MY BRILLIANT FRIEND / LOS MISERABLES

Los miserables


¿En qué momento empezamos a volvernos miserables? Pregunta que me desvela desde hace bastante tiempo. Como no creo en la excusa del patriarcado, tengo que buscar por otros sitios. Oscuros, sin dudas. En la muy interesante (hasta ahora) miniserie italiana “My brilliant friend”, hay una situación que me retrotrae a mis primeros acercamientos a la educación. Ocurre en Génova, en un pueblo pobre. Lila es hija de un zapatero, apenas en la escala socioeconómica un poco por debajo de Elena, las grandes amigas. Lila no puede seguir el bachillerato: tiene que ayudar en el negocio del padre. El hermano, que odia el estudio, se ofrece a trabajar más para que la chica, que es brillante, pueda seguir. Los padres (estereotipos del "italiano bruto") los convencen a golpes de que ambos deben ganar dinero; a la chica incluso la tiran por la ventana y le rompen un brazo. Elena, por su parte, es solo buena alumna. También quiere seguir el bachillerato. El padre, procurador, está de acuerdo, a pesar del sacrificio económico. Ve potencial en la niña. Sorpresa: es la madre la que se opone.

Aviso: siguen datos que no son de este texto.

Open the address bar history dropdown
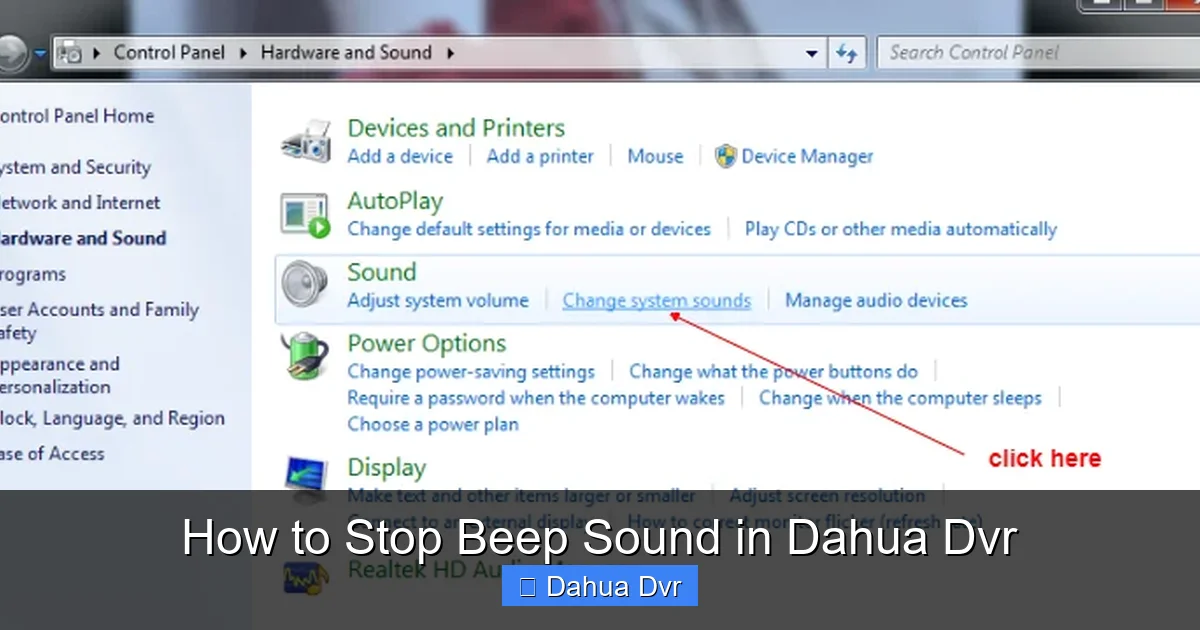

Tiene que trabajar, ¿para qué estudiar? ¿Ficción? No estoy nada segura. Furia. Como dice la misma Elena (ya de adulta), la rabia de la mujer crece, avanza y no se va con el tiempo. El hombre explota y se olvida. ¿Machismo? No estoy segura. Más bien creo que ambos “géneros” absorbieron el mandato y ocuparon, cada uno, el rol que más convenía para el funcionamiento eficiente del "negocio familiar". El que garantizaba que el sistema se reprodujera sin fisuras. Como sería, por ejemplo, que una niña pobre y brillante se inclinara por la lectura de autores inmortales antes que remendar zapatos. La incultura de los padres no es atenuante: es sí, el paraguas protector contra futuros reclamos. De los hijos infelices que siguieron el mandato y de aquellos que aún rompiéndolo detrás de sueños poco redituables, fueron vistos como traidores a la "causa".